WORK ORDER: Please transcribe the following records in full, exactly as given.

=== Section Start ===

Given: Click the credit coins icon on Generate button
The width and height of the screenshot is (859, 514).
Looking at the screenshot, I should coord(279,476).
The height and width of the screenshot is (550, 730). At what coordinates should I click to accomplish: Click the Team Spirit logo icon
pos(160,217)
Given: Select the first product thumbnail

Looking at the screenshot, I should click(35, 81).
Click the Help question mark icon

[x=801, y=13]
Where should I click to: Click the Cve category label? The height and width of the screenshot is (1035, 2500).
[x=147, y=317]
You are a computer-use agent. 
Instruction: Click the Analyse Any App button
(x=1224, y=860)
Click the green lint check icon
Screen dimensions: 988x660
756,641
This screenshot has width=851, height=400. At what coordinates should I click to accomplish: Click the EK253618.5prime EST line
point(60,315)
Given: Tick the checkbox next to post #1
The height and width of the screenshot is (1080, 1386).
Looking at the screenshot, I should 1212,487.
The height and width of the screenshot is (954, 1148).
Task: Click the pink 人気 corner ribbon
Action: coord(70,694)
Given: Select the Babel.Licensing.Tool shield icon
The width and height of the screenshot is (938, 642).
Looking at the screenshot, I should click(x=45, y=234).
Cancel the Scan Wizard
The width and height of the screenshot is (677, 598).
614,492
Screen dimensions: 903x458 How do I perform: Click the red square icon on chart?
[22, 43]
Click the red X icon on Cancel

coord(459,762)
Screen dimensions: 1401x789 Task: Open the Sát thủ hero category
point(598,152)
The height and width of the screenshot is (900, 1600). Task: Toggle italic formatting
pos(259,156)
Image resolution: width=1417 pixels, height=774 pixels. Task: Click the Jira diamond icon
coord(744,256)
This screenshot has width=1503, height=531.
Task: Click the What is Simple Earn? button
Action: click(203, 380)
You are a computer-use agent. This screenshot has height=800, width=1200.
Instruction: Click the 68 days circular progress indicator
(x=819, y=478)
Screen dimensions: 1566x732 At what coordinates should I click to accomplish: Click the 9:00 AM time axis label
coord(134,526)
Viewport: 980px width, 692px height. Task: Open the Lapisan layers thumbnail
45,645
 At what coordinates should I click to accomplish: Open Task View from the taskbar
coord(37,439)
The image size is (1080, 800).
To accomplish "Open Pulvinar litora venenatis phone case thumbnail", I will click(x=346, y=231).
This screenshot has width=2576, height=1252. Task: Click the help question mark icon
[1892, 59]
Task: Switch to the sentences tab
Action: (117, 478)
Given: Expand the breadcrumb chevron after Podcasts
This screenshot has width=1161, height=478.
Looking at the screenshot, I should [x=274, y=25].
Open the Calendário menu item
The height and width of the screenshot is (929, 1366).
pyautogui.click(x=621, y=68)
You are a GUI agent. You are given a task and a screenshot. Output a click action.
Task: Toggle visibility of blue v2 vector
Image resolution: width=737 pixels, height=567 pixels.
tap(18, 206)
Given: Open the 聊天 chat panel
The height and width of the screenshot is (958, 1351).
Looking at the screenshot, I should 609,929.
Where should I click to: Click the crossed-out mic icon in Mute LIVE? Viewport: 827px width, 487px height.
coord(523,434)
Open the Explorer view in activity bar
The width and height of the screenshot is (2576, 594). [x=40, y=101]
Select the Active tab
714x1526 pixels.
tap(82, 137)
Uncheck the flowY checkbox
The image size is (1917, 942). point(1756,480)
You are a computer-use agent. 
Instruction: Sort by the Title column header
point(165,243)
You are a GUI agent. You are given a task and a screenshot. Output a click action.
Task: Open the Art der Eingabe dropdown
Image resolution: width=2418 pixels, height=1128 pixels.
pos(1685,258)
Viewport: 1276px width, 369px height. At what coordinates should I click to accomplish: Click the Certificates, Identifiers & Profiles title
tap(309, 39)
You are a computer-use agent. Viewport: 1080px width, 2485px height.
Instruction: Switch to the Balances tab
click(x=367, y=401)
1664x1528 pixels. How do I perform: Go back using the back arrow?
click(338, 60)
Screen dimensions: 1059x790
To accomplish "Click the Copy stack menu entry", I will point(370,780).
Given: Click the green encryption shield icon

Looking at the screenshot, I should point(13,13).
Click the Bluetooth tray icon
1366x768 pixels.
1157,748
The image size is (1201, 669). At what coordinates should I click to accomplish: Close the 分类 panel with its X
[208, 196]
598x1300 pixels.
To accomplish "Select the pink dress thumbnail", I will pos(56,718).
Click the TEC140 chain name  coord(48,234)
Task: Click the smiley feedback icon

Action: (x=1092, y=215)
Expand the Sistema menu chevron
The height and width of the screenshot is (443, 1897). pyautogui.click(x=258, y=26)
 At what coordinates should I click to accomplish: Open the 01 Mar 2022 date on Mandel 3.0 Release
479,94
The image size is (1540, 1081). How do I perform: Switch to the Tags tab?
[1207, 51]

=== Section End ===

ANSWER TO THIS EXERCISE:
Given: Click the credit coins icon on Generate button
The width and height of the screenshot is (859, 514).
Looking at the screenshot, I should coord(279,476).
The height and width of the screenshot is (550, 730). At what coordinates should I click to accomplish: Click the Team Spirit logo icon
pos(160,217)
Given: Select the first product thumbnail

Looking at the screenshot, I should click(35, 81).
Click the Help question mark icon

[x=801, y=13]
Where should I click to: Click the Cve category label? The height and width of the screenshot is (1035, 2500).
[x=147, y=317]
You are a computer-use agent. 
Instruction: Click the Analyse Any App button
(x=1224, y=860)
Click the green lint check icon
Screen dimensions: 988x660
756,641
This screenshot has width=851, height=400. At what coordinates should I click to accomplish: Click the EK253618.5prime EST line
point(60,315)
Given: Tick the checkbox next to post #1
The height and width of the screenshot is (1080, 1386).
Looking at the screenshot, I should 1212,487.
The height and width of the screenshot is (954, 1148).
Task: Click the pink 人気 corner ribbon
Action: coord(70,694)
Given: Select the Babel.Licensing.Tool shield icon
The width and height of the screenshot is (938, 642).
Looking at the screenshot, I should click(x=45, y=234).
Cancel the Scan Wizard
The width and height of the screenshot is (677, 598).
614,492
Screen dimensions: 903x458 How do I perform: Click the red square icon on chart?
[22, 43]
Click the red X icon on Cancel

coord(459,762)
Screen dimensions: 1401x789 Task: Open the Sát thủ hero category
point(598,152)
The height and width of the screenshot is (900, 1600). Task: Toggle italic formatting
pos(259,156)
Image resolution: width=1417 pixels, height=774 pixels. Task: Click the Jira diamond icon
coord(744,256)
This screenshot has width=1503, height=531.
Task: Click the What is Simple Earn? button
Action: click(203, 380)
You are a computer-use agent. This screenshot has height=800, width=1200.
Instruction: Click the 68 days circular progress indicator
(x=819, y=478)
Screen dimensions: 1566x732 At what coordinates should I click to accomplish: Click the 9:00 AM time axis label
coord(134,526)
Viewport: 980px width, 692px height. Task: Open the Lapisan layers thumbnail
45,645
 At what coordinates should I click to accomplish: Open Task View from the taskbar
coord(37,439)
The image size is (1080, 800).
To accomplish "Open Pulvinar litora venenatis phone case thumbnail", I will click(x=346, y=231).
This screenshot has width=2576, height=1252. Task: Click the help question mark icon
[1892, 59]
Task: Switch to the sentences tab
Action: (117, 478)
Given: Expand the breadcrumb chevron after Podcasts
This screenshot has width=1161, height=478.
Looking at the screenshot, I should [x=274, y=25].
Open the Calendário menu item
The height and width of the screenshot is (929, 1366).
pyautogui.click(x=621, y=68)
You are a GUI agent. You are given a task and a screenshot. Output a click action.
Task: Toggle visibility of blue v2 vector
Image resolution: width=737 pixels, height=567 pixels.
tap(18, 206)
Given: Open the 聊天 chat panel
The height and width of the screenshot is (958, 1351).
Looking at the screenshot, I should 609,929.
Where should I click to: Click the crossed-out mic icon in Mute LIVE? Viewport: 827px width, 487px height.
coord(523,434)
Open the Explorer view in activity bar
The width and height of the screenshot is (2576, 594). [x=40, y=101]
Select the Active tab
714x1526 pixels.
tap(82, 137)
Uncheck the flowY checkbox
The image size is (1917, 942). point(1756,480)
You are a computer-use agent. 
Instruction: Sort by the Title column header
point(165,243)
You are a GUI agent. You are given a task and a screenshot. Output a click action.
Task: Open the Art der Eingabe dropdown
Image resolution: width=2418 pixels, height=1128 pixels.
pos(1685,258)
Viewport: 1276px width, 369px height. At what coordinates should I click to accomplish: Click the Certificates, Identifiers & Profiles title
tap(309, 39)
You are a computer-use agent. Viewport: 1080px width, 2485px height.
Instruction: Switch to the Balances tab
click(x=367, y=401)
1664x1528 pixels. How do I perform: Go back using the back arrow?
click(338, 60)
Screen dimensions: 1059x790
To accomplish "Click the Copy stack menu entry", I will point(370,780).
Given: Click the green encryption shield icon

Looking at the screenshot, I should point(13,13).
Click the Bluetooth tray icon
1366x768 pixels.
1157,748
The image size is (1201, 669). At what coordinates should I click to accomplish: Close the 分类 panel with its X
[208, 196]
598x1300 pixels.
To accomplish "Select the pink dress thumbnail", I will pos(56,718).
Click the TEC140 chain name  coord(48,234)
Task: Click the smiley feedback icon

Action: (x=1092, y=215)
Expand the Sistema menu chevron
The height and width of the screenshot is (443, 1897). pyautogui.click(x=258, y=26)
 At what coordinates should I click to accomplish: Open the 01 Mar 2022 date on Mandel 3.0 Release
479,94
The image size is (1540, 1081). How do I perform: Switch to the Tags tab?
[1207, 51]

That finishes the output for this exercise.